Exercise objective: Only an exact copy belongs in the answer: the line with "You are a computer-use agent. Image" and every line after it through the end of the records, pictures left out.

Collected data entries
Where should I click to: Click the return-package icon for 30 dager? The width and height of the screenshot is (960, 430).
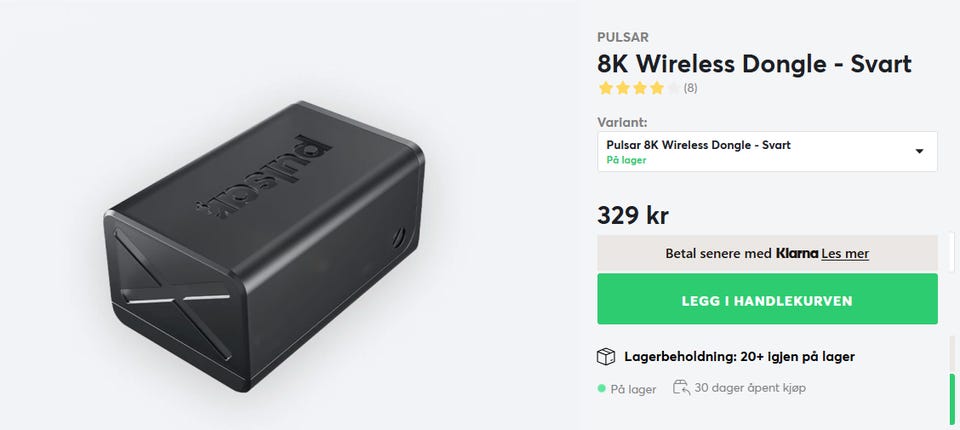[x=681, y=387]
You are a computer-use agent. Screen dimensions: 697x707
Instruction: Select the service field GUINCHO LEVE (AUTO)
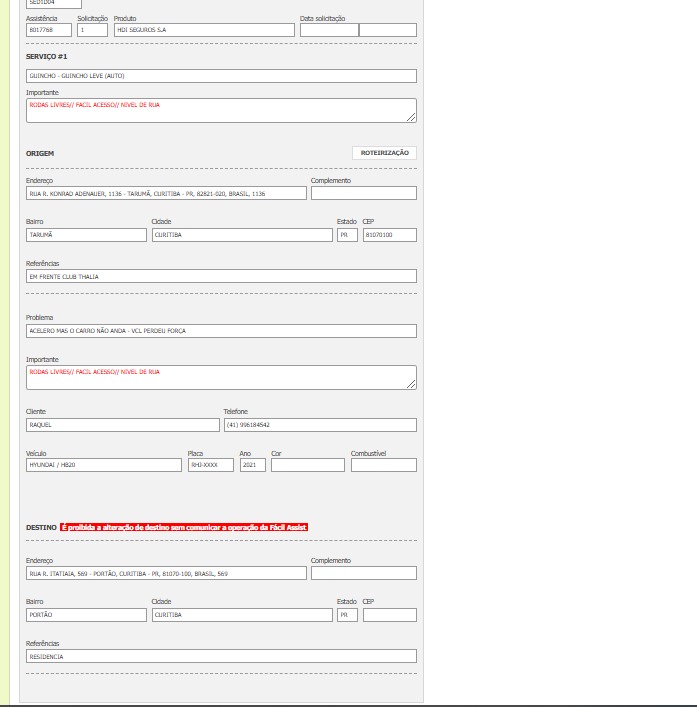click(221, 76)
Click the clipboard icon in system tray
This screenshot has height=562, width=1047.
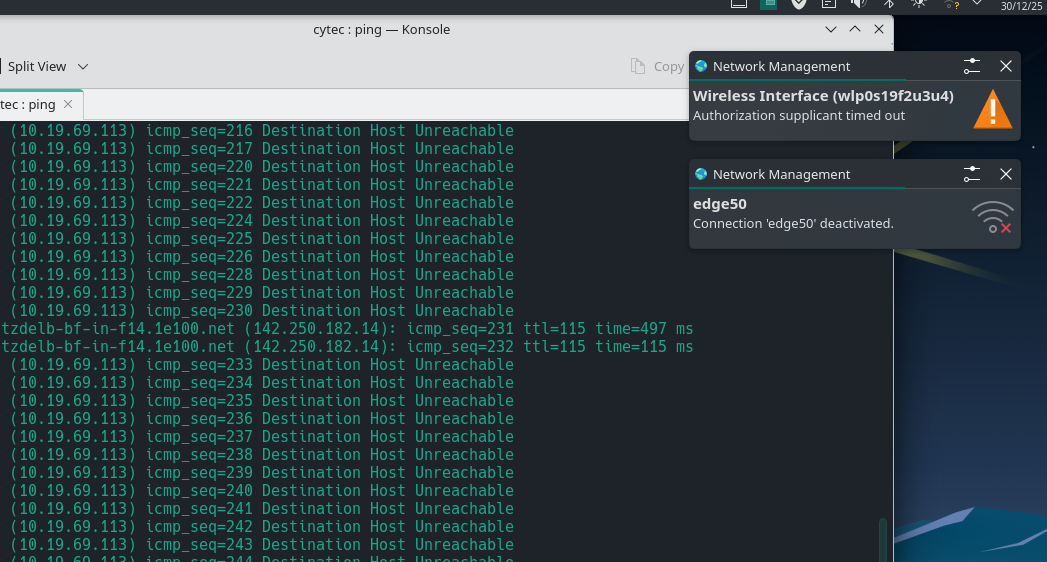tap(828, 4)
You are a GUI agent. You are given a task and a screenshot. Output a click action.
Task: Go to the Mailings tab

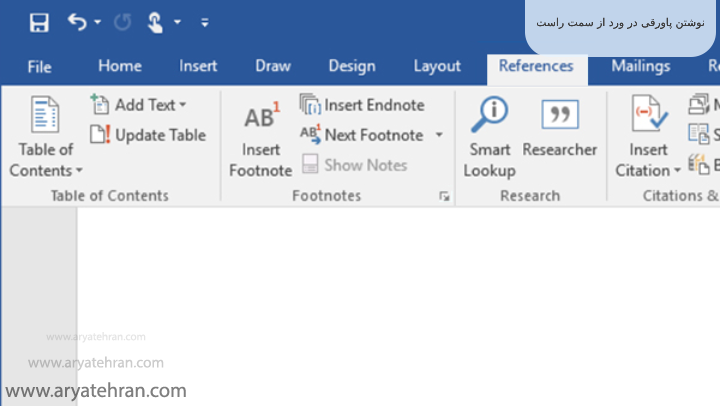pos(640,66)
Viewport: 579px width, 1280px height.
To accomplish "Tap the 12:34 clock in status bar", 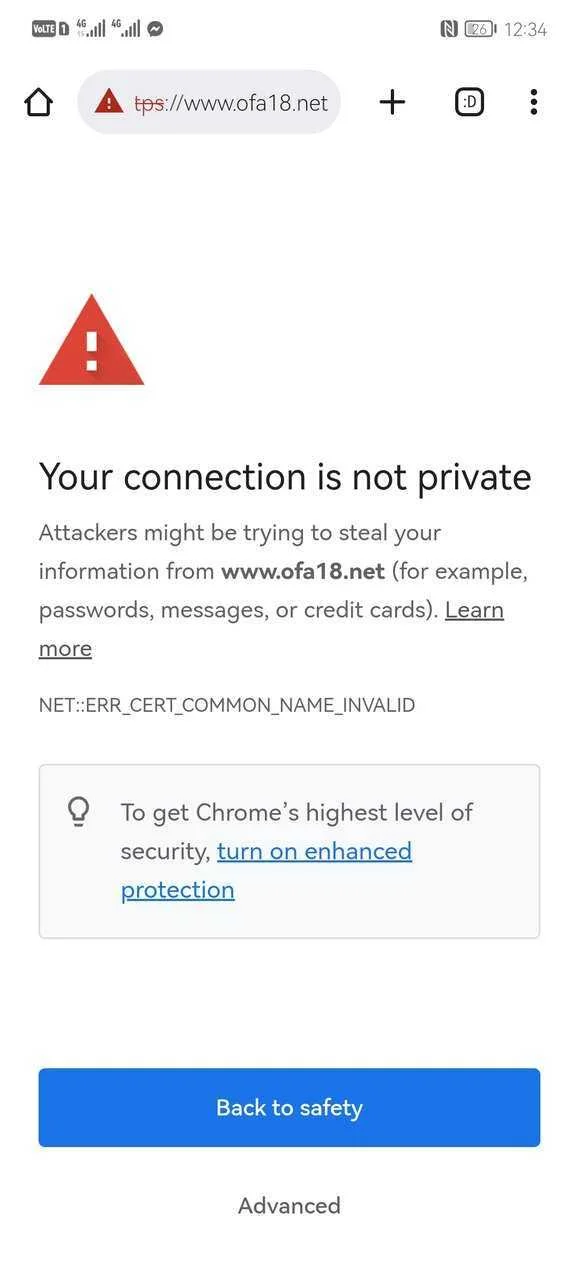I will pos(525,30).
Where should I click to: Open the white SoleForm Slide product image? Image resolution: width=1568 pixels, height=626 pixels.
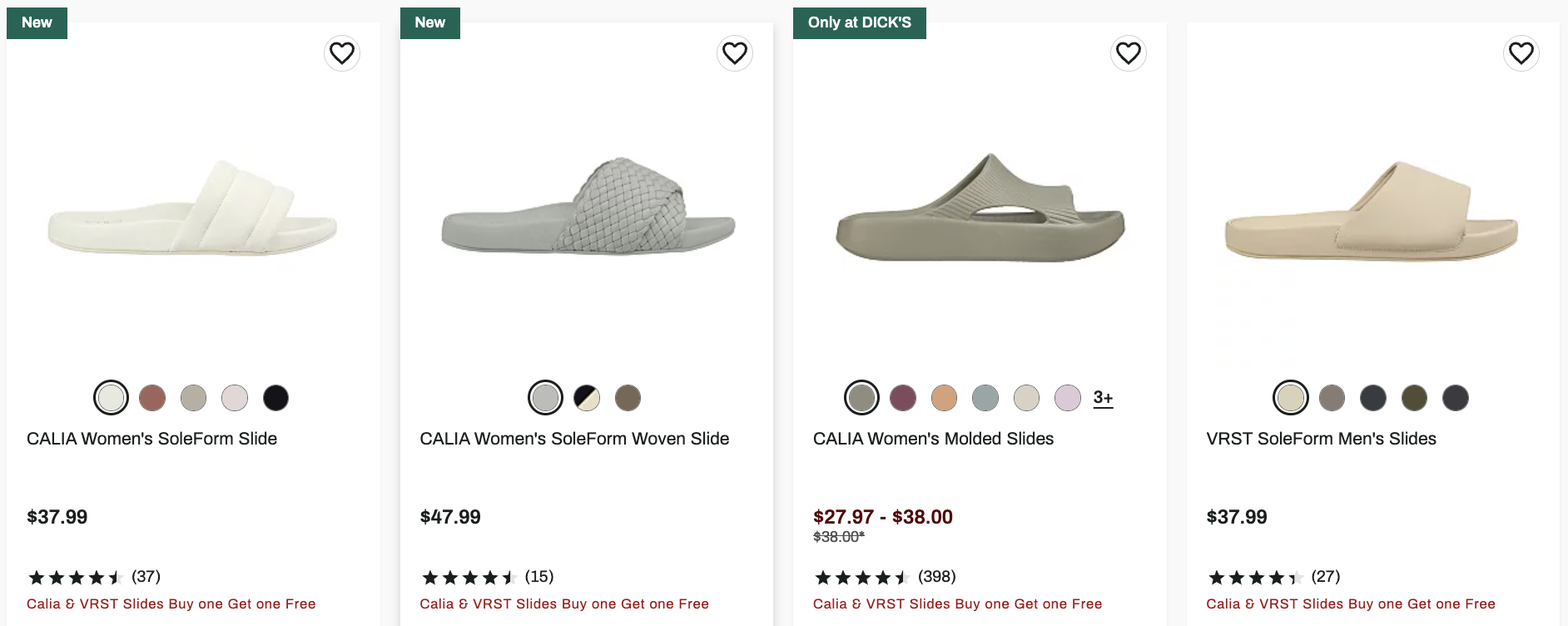click(x=193, y=208)
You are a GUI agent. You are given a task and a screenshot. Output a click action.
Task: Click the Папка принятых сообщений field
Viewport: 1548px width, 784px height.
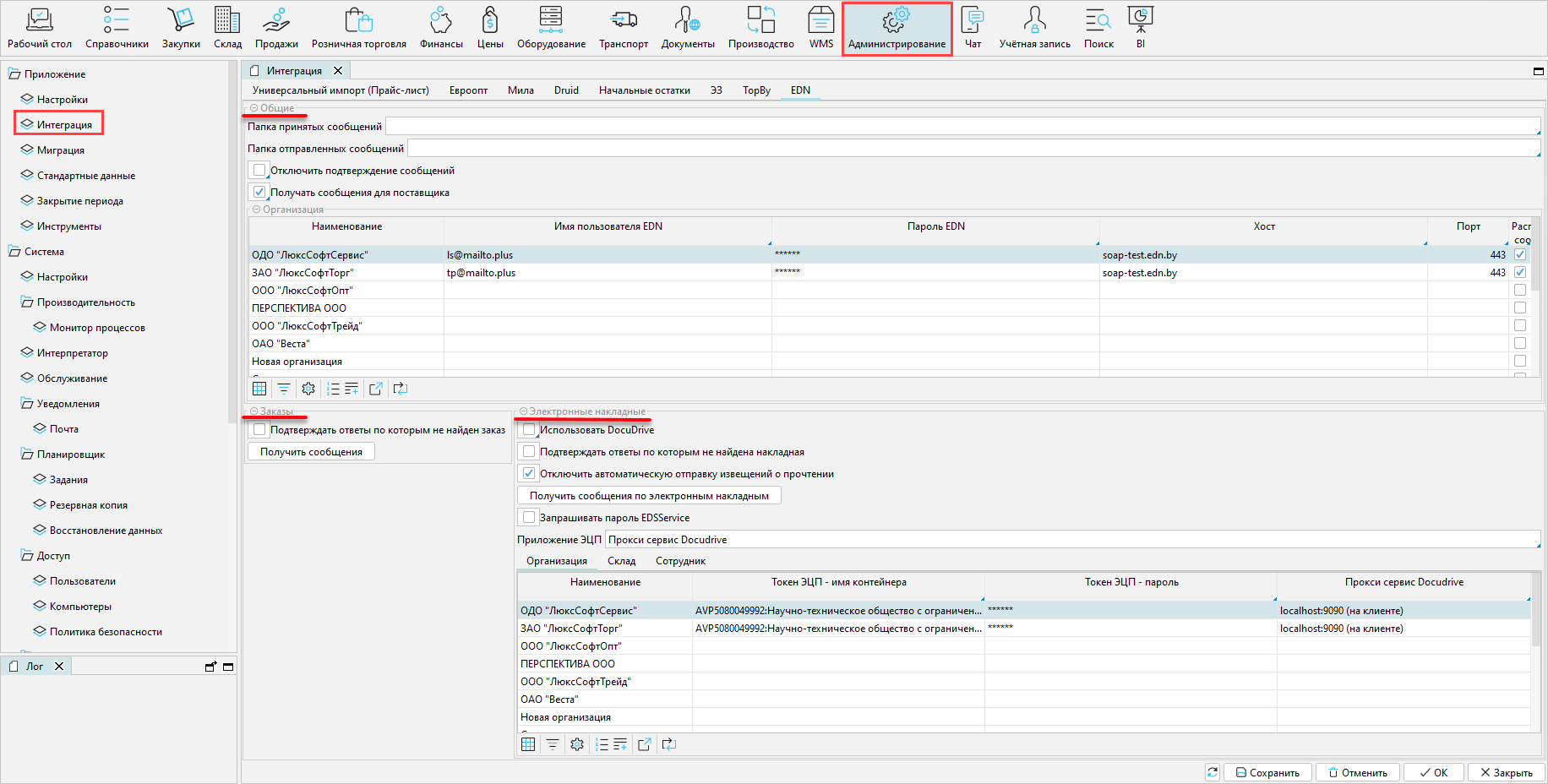pos(962,127)
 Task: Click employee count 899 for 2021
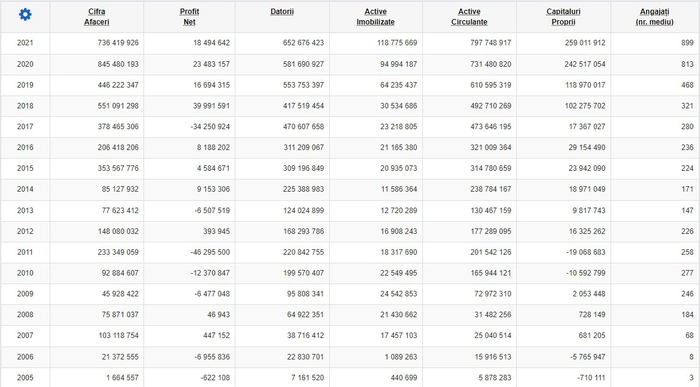688,43

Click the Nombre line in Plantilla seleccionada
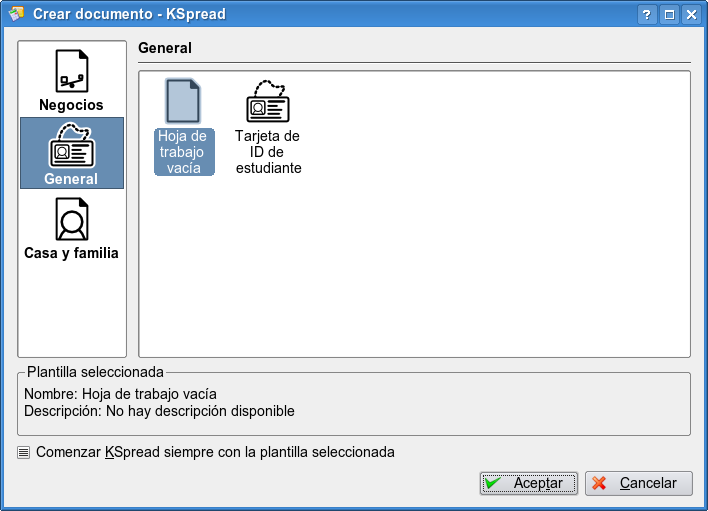[120, 394]
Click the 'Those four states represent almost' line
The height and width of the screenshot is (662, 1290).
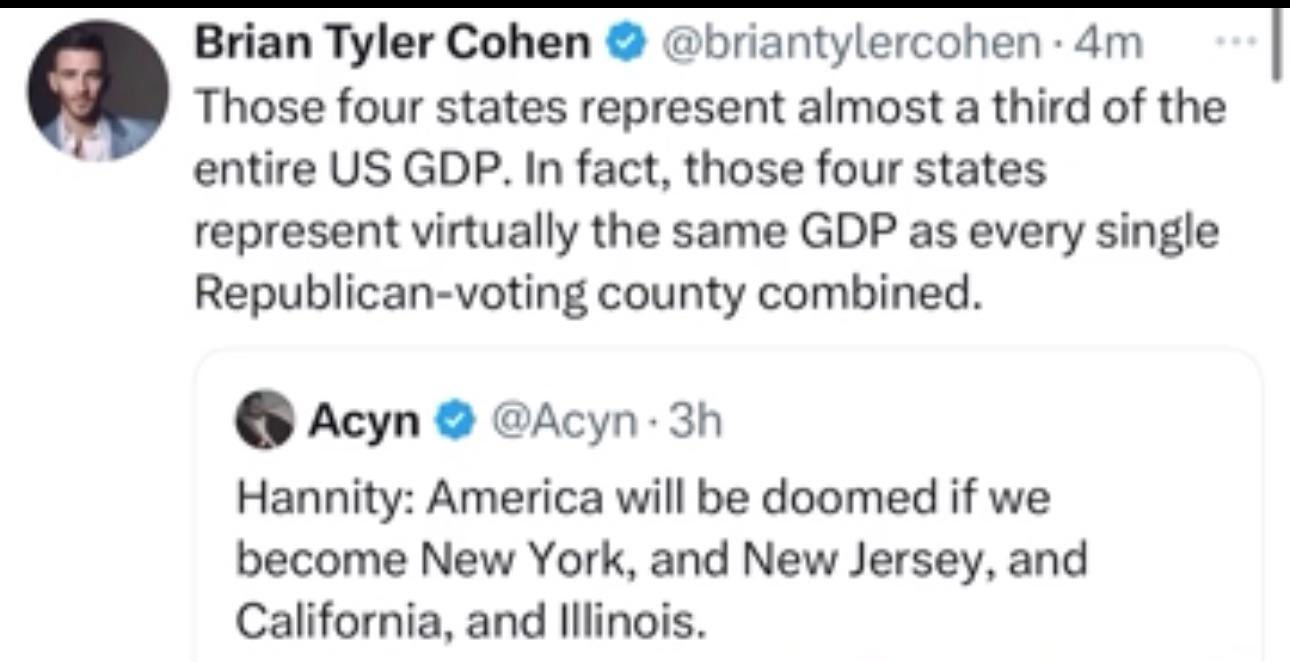pos(709,107)
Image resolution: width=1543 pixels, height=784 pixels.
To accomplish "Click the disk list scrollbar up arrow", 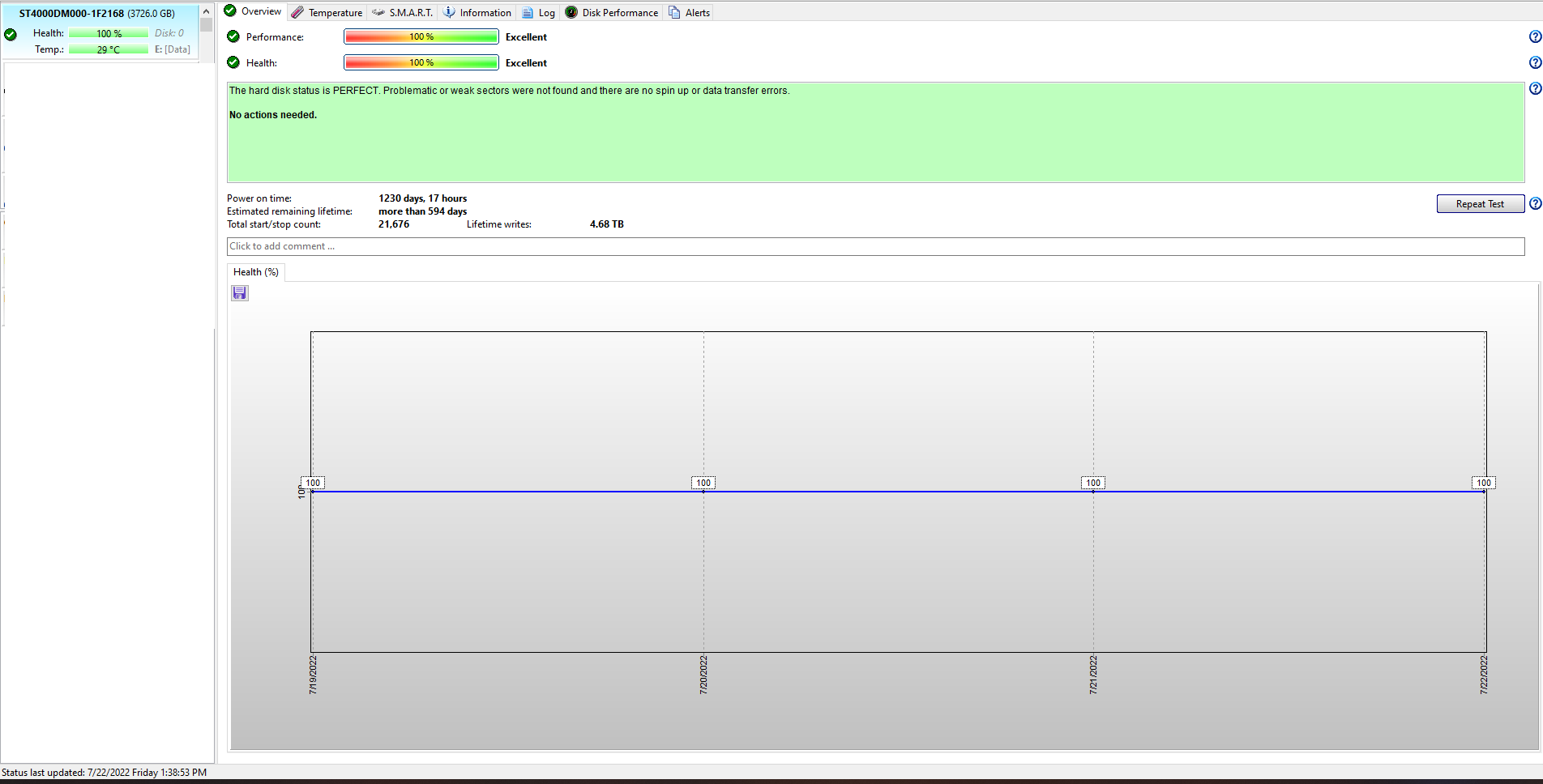I will 206,11.
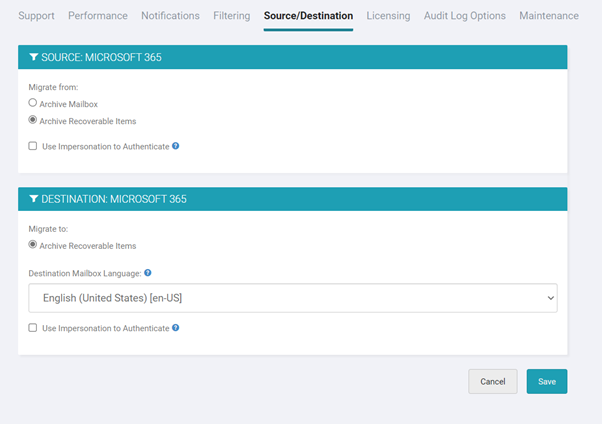Select source Archive Recoverable Items radio button
Screen dimensions: 602x424
33,121
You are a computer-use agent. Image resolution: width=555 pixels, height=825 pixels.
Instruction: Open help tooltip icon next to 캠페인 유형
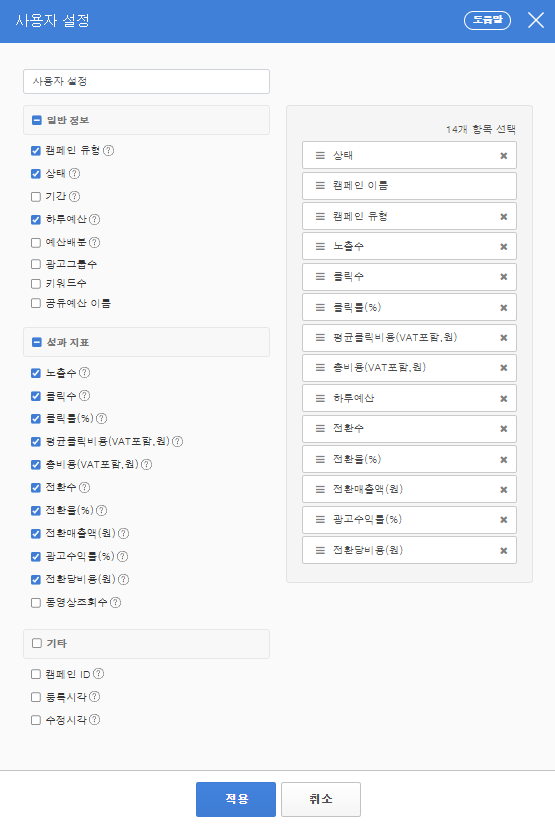(x=108, y=150)
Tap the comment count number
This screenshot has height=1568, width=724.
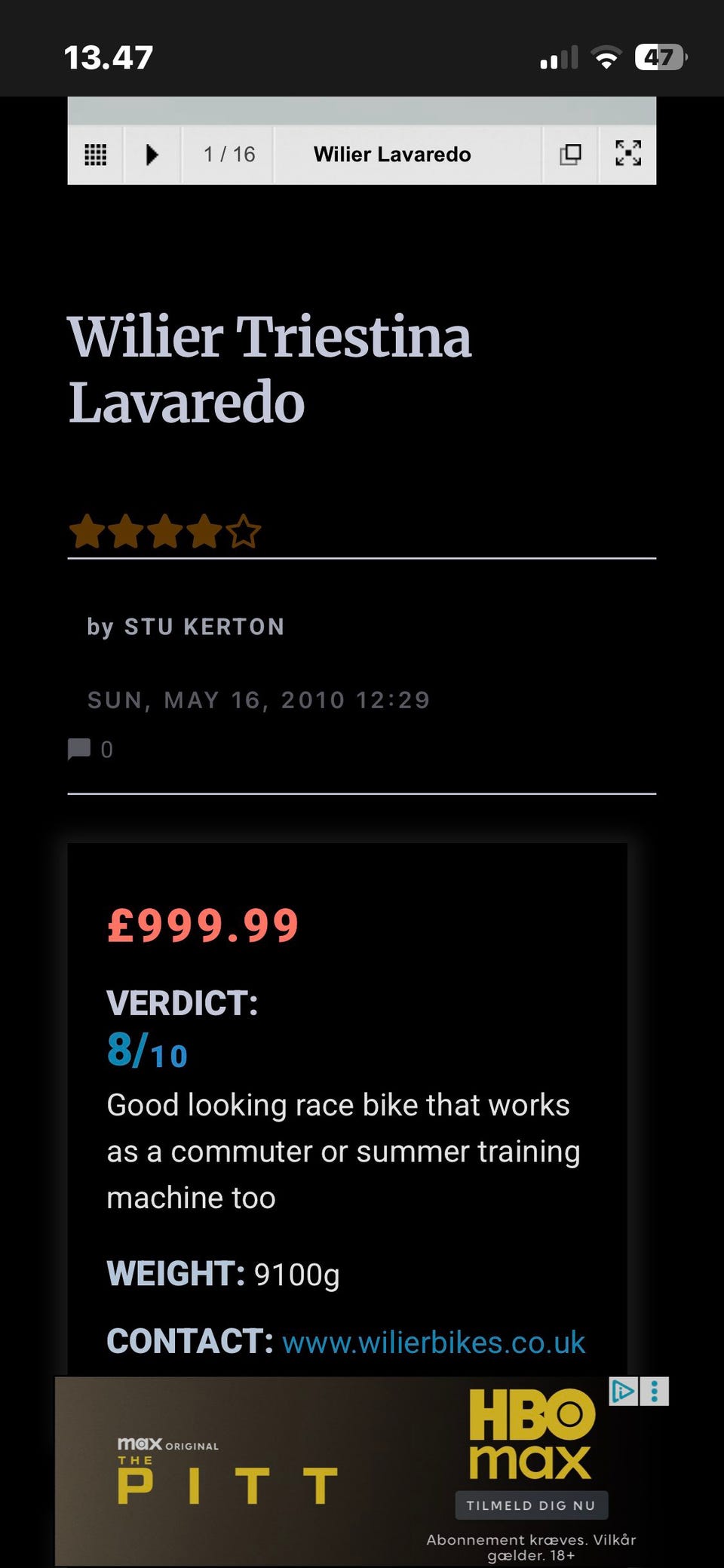106,750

Task answer:
You are a computer-use agent. Image resolution: width=555 pixels, height=825 pixels.
Instruction: Open help tooltip icon next to 캠페인 유형
(x=108, y=150)
Tap the comment count number
This screenshot has height=1568, width=724.
106,750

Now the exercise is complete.